## INSTRUCTIONS TO FOLLOW
Would you repeat all the lines below, exactly as they stand?
• • • • •
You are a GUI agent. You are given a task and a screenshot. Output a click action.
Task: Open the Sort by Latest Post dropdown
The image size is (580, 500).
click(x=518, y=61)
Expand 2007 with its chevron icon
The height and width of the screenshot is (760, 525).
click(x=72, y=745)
• • • • •
## REPLY TO THE TASK
You are a GUI agent. You are given a task and a screenshot. Output a click action.
Task: Open the Sort by Latest Post dropdown
The image size is (580, 500).
click(x=518, y=61)
Expand 2007 with its chevron icon
The height and width of the screenshot is (760, 525).
click(x=72, y=745)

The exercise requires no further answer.